A gallery converted from a former school and bank in the heart of Bishop Auckland in County Durham, England, is billed as the UK’s first museum dedicated to the art, history and culture of Spain. The museum which opened on 15 October is also the latest milestone in the bold Auckland Project, using culture to revive the fortunes of a small northern town left in tatters by the death of the coal mining industry.
The Spanish Gallery’s inaugural exhibition, designed by the Edinburgh-based Studio MB and created with Durham University’s Zurbarán Centre for Spanish and Latin American Art and Culture, will embody works by Spanish Golden Age painters and a space dedicated to an imposing old master crucifixion noninheritable with support from Art Fund. Alternative galleries explore the enduring Spanish theme of death and also the fruitful fusion of Spanish and Islamic art, with facsimile objects and interiors created when 3D scans by the Madrid-based Factum Foundation.
Several items are from the non-public assortment of dessert apple Ruffer, the financier who is that the main backer of the £150m metropolis Project. Extra loans are planned from Museo Del Prado, the Hispanic Society of America, and alternative major collections of Spanish art. Ruffer is leading the steward team, the primary time he has to contend such a role, and says he’s not an instructional however a storyteller. He argues that the gallery cannot fail on its terms: “Most folks within the sector have to be compelled to pay way an excessive amount of time worrying concerning who can come. Being made permits you to see things in another way. We’ve got a set here that’s terribly authentic, full of truths, terribly powerful—and we’ve got the advantage of not giving stuff concerning who comes.” However, this can be not the complete story.
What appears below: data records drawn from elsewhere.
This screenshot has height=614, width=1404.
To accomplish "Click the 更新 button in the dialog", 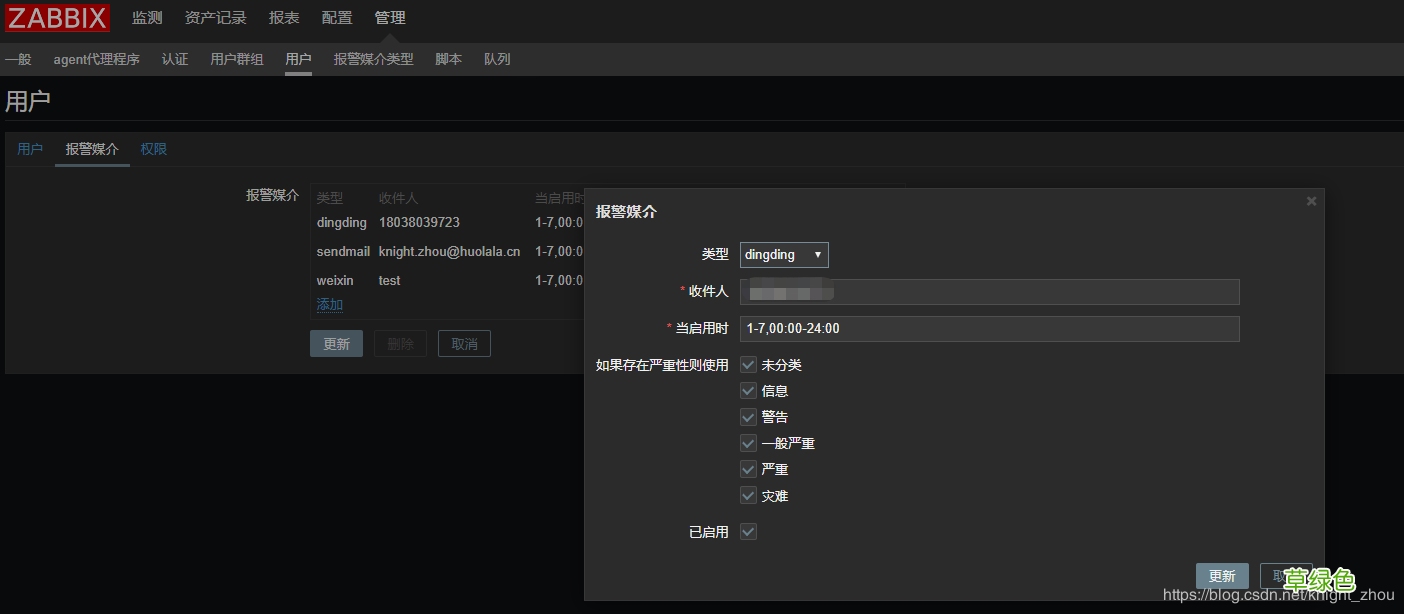I will pyautogui.click(x=1221, y=575).
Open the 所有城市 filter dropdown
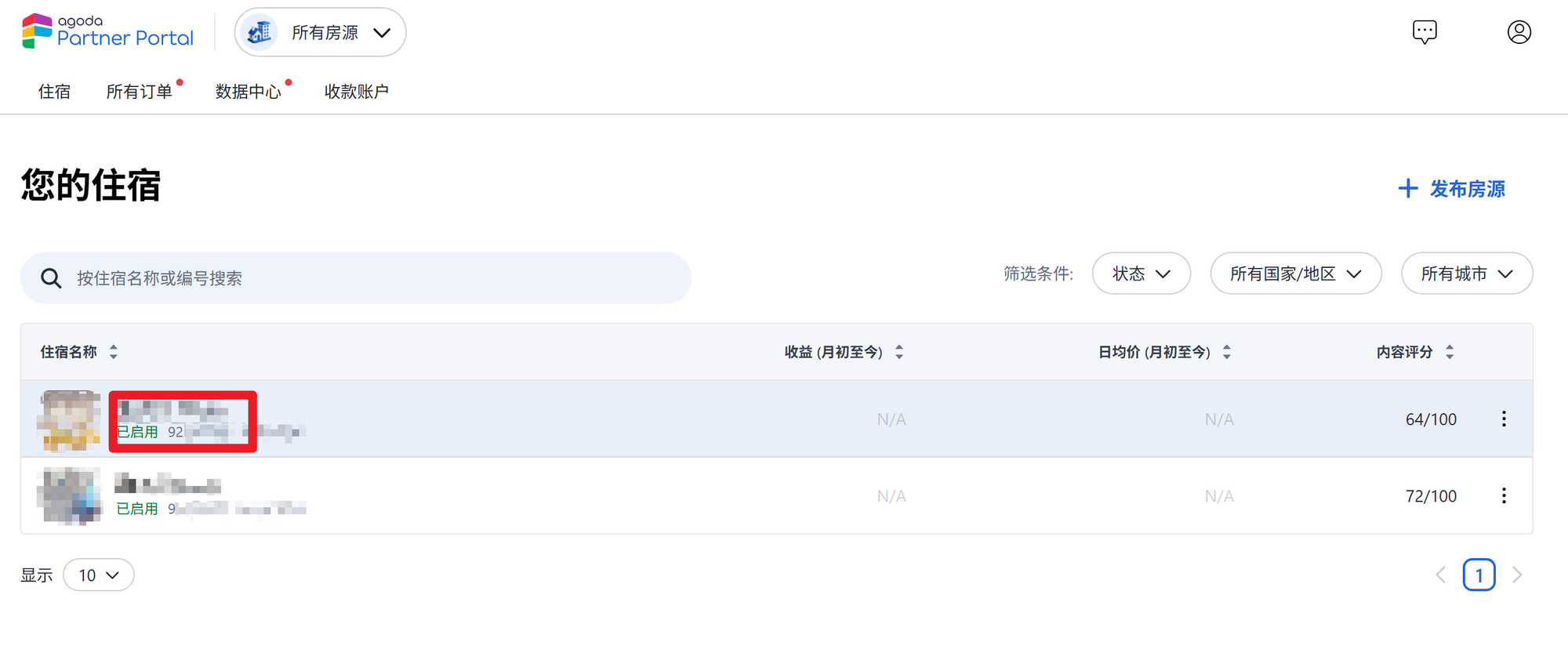 tap(1466, 274)
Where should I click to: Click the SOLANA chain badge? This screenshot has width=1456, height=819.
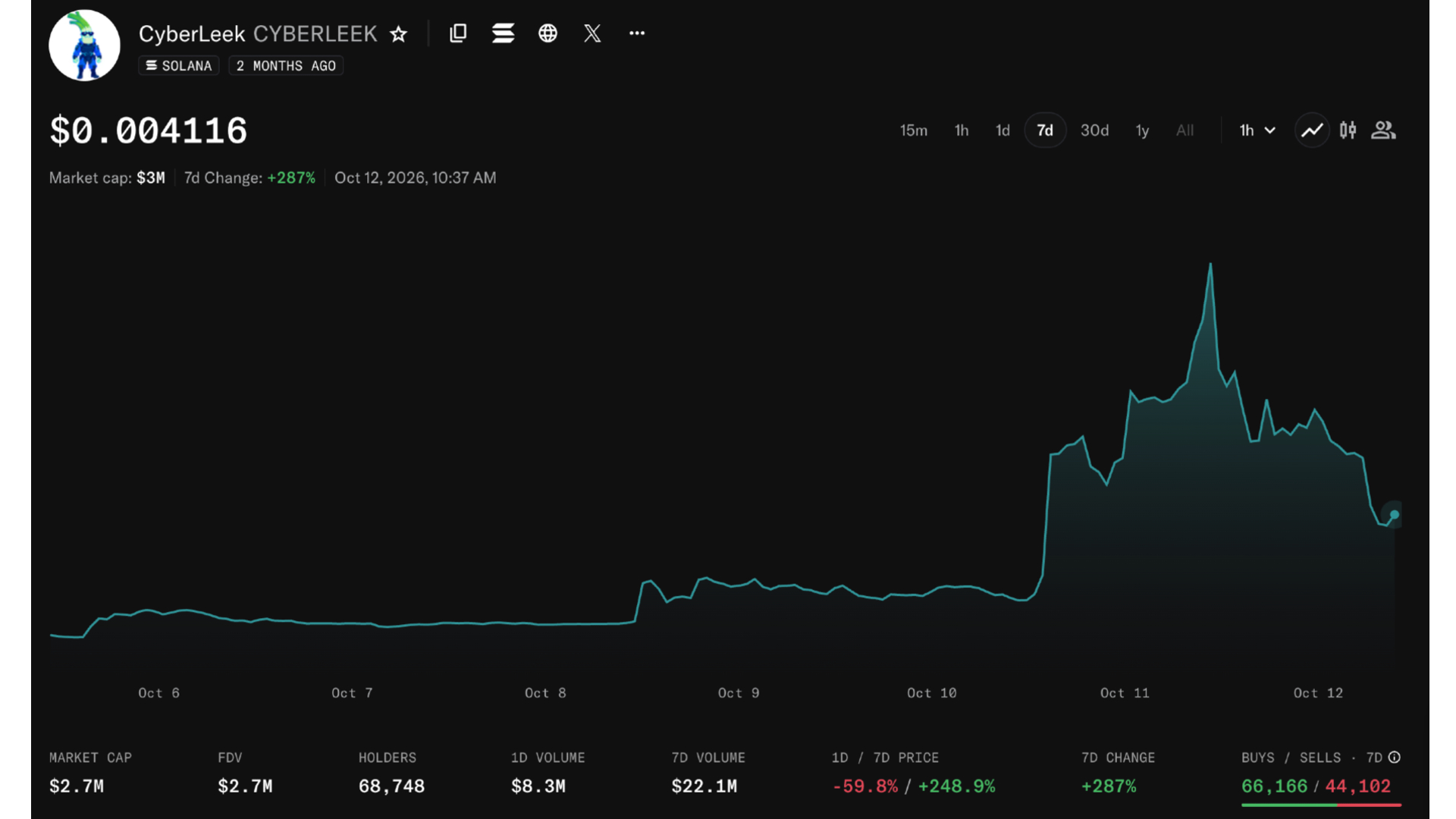point(179,66)
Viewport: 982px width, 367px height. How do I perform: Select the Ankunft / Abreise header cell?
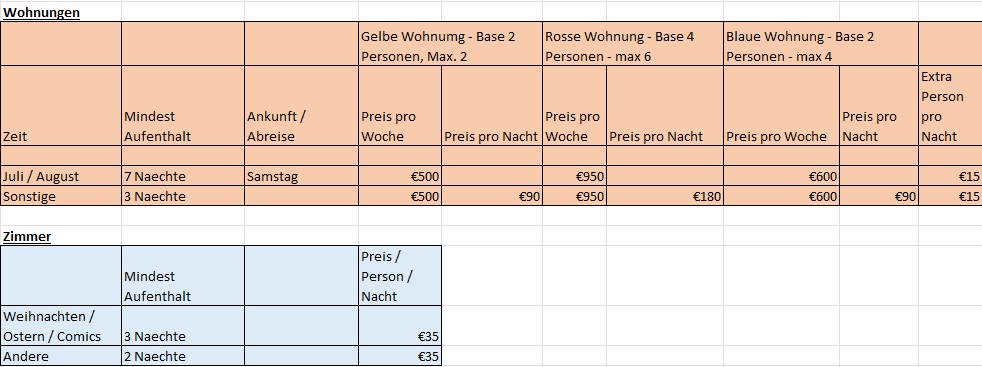click(301, 106)
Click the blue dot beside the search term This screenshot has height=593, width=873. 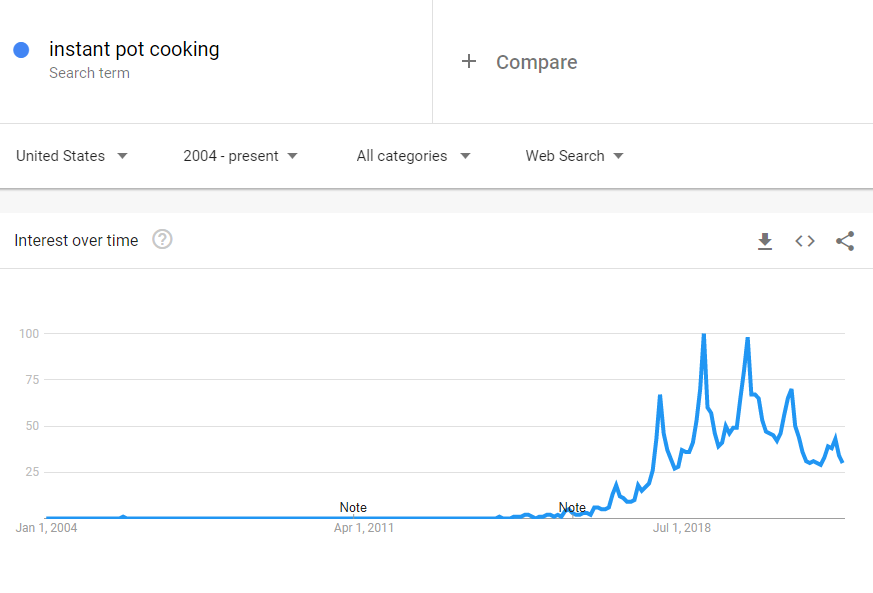(21, 50)
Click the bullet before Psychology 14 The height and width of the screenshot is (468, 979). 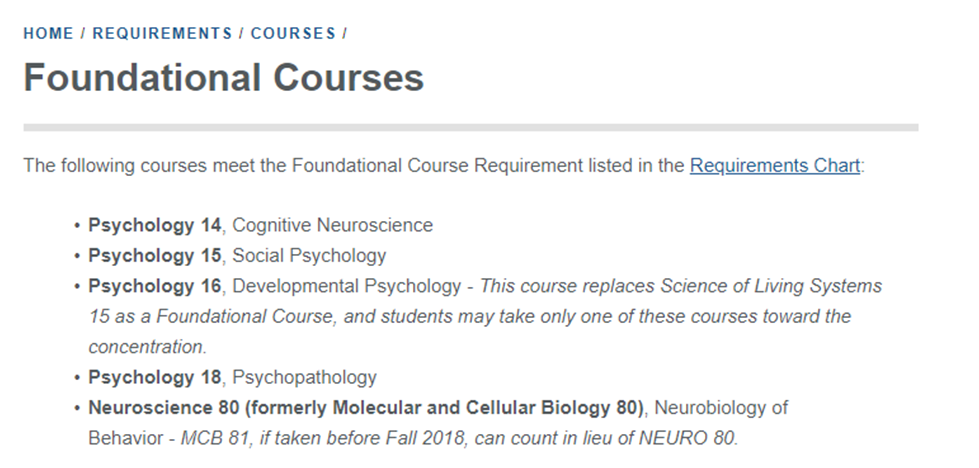coord(77,226)
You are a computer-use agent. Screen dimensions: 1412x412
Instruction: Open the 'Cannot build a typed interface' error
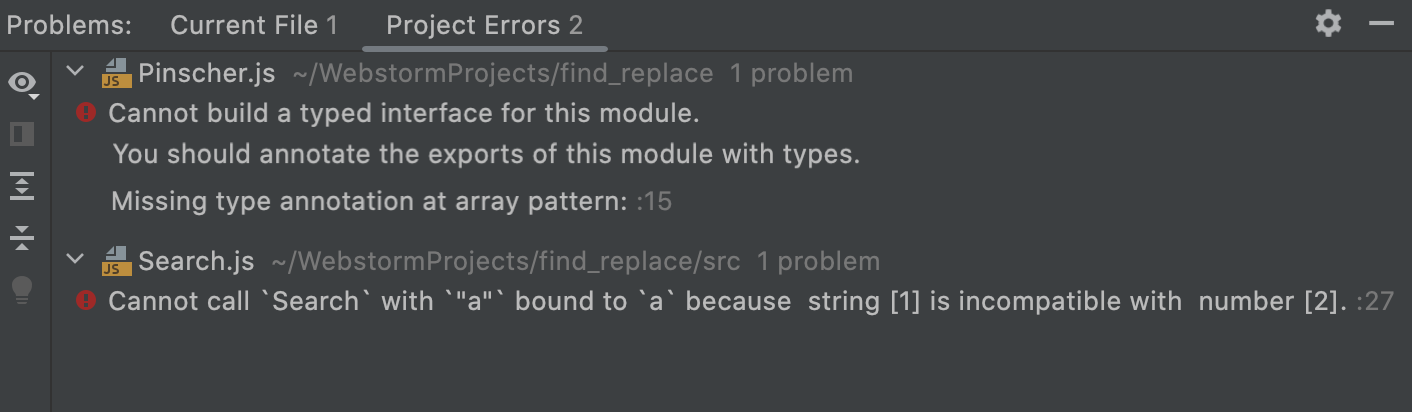(x=403, y=114)
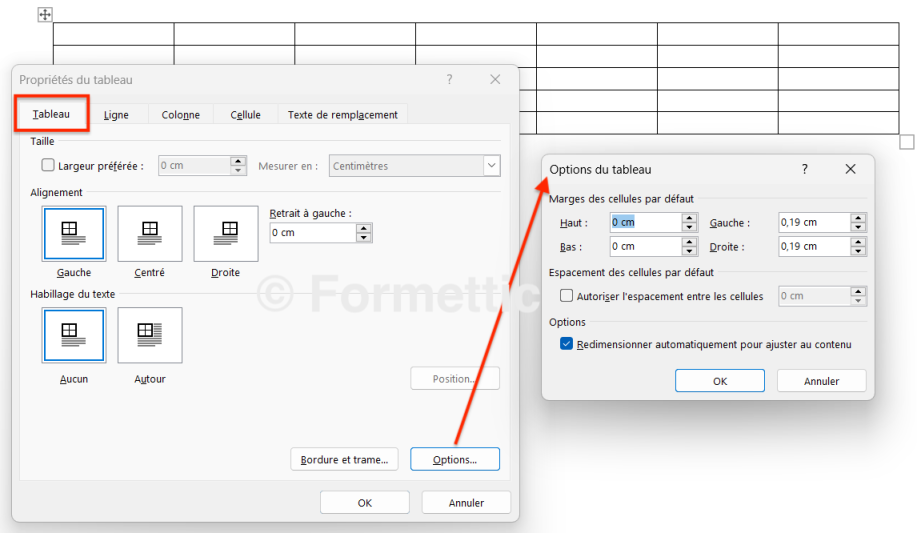Enable the Largeur préférée checkbox
917x533 pixels.
(x=48, y=166)
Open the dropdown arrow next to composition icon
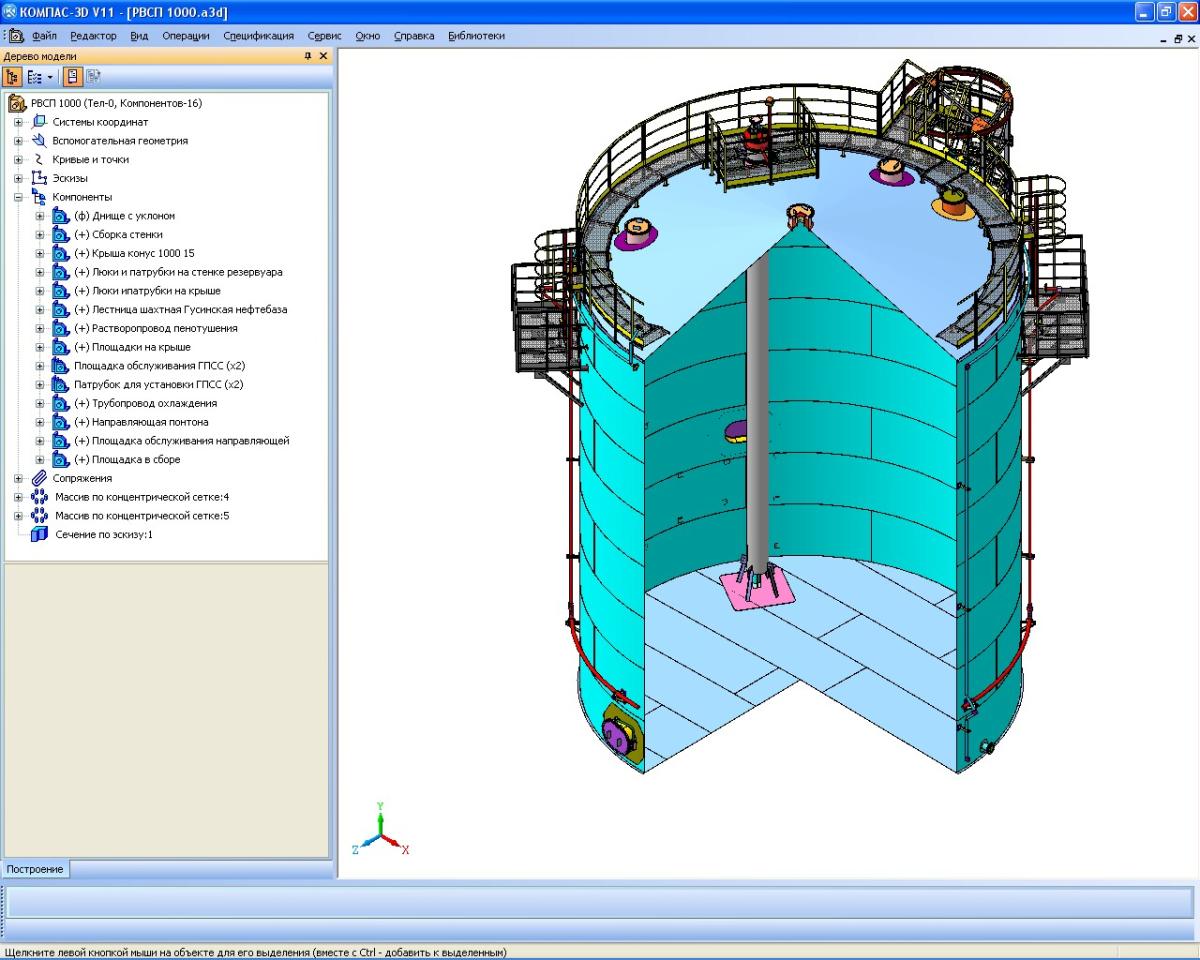 click(50, 76)
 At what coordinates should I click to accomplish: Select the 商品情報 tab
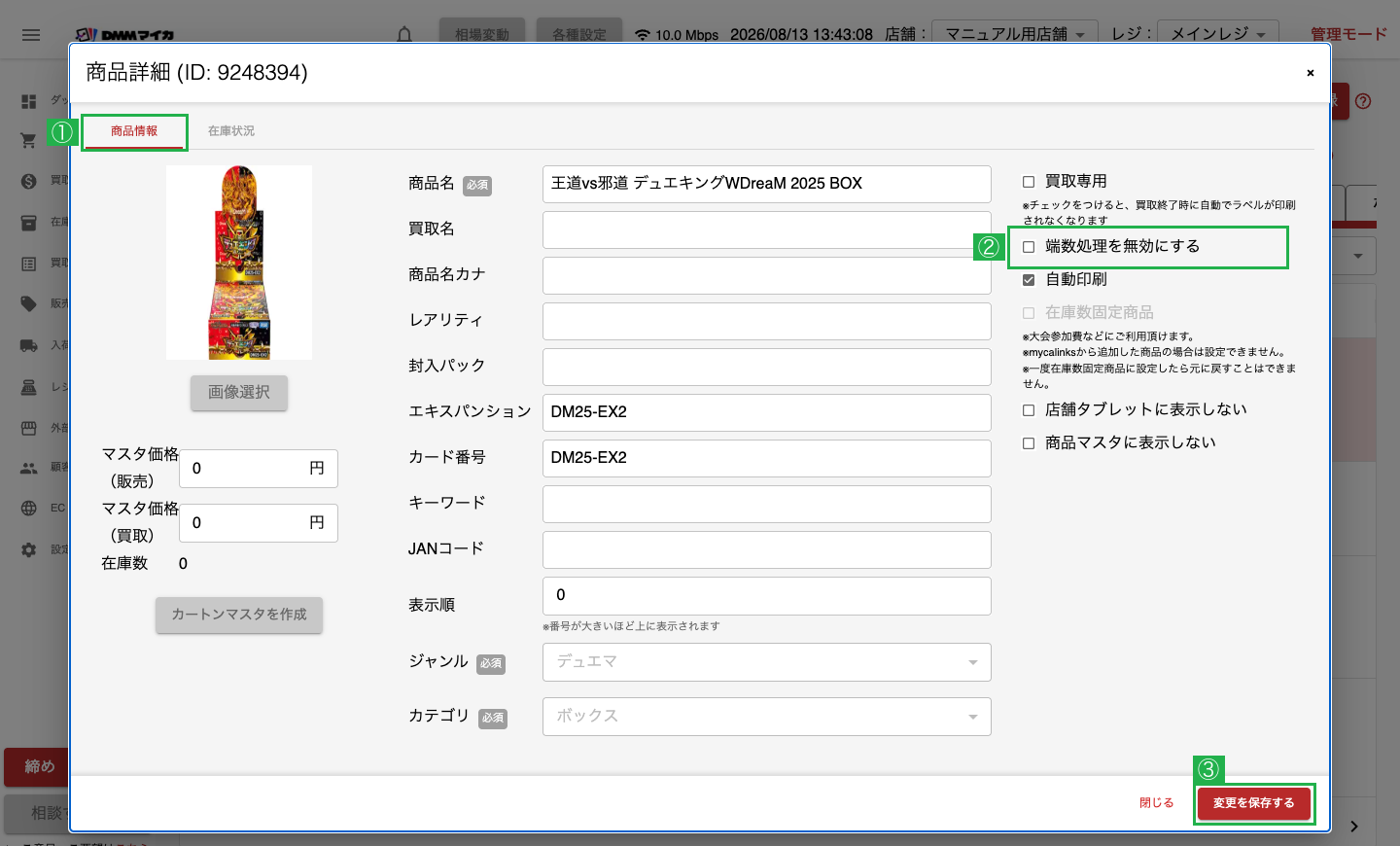click(134, 131)
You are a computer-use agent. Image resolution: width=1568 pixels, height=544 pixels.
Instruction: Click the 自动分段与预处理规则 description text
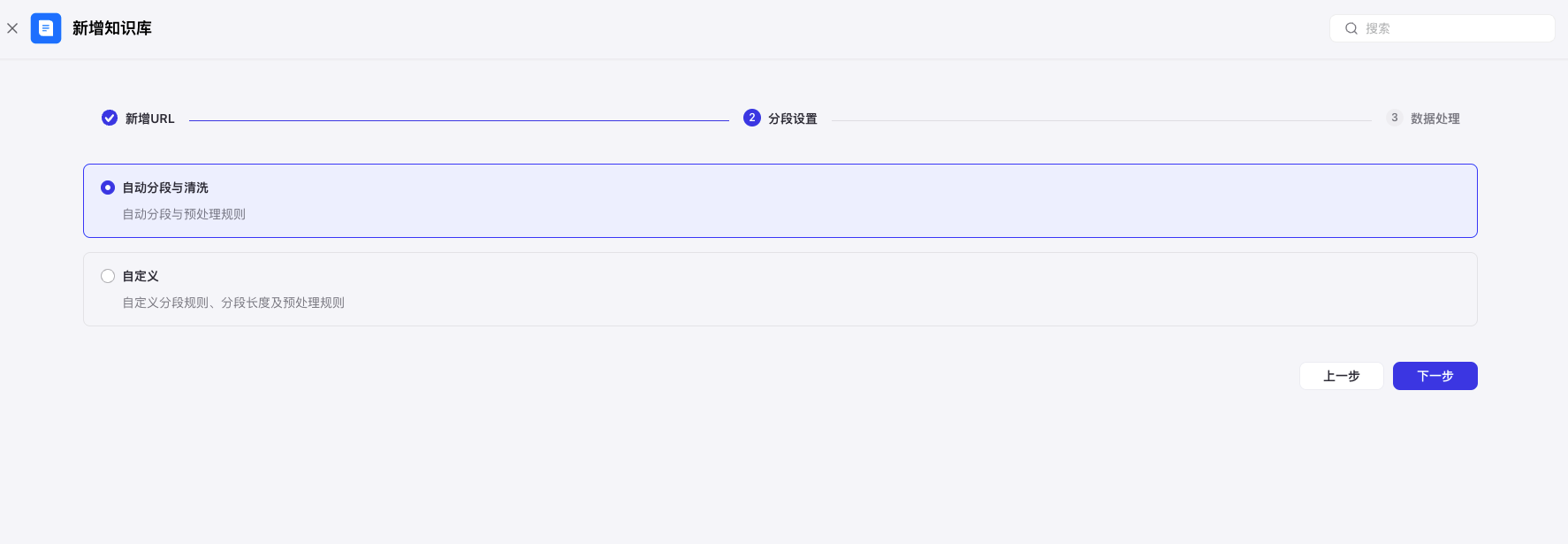click(184, 214)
Ruffer has long been gripped by the ability and religious intensity of Spanish art. once the Church Commissioners, who manage the Church of England’s assets, planned in 2012 to sell twelve monumental Zurbaráns that had remained the walls of the bishops’ palace since 1756, Ruffer paid £15m to stay them together. He then bought the for the most part derelict palace to preserve their home, and since then the project has matured remorselessly. The new gallery can show the sole painting separated from the palace set since the eighteenth century, on loan from the Grimsthorpe and Drummond Castle Trust.
“It’s all concerning regeneration,” Ruffer insists. “It all has got to serve what I’m interested in, the city finding out once more as a thriving place.”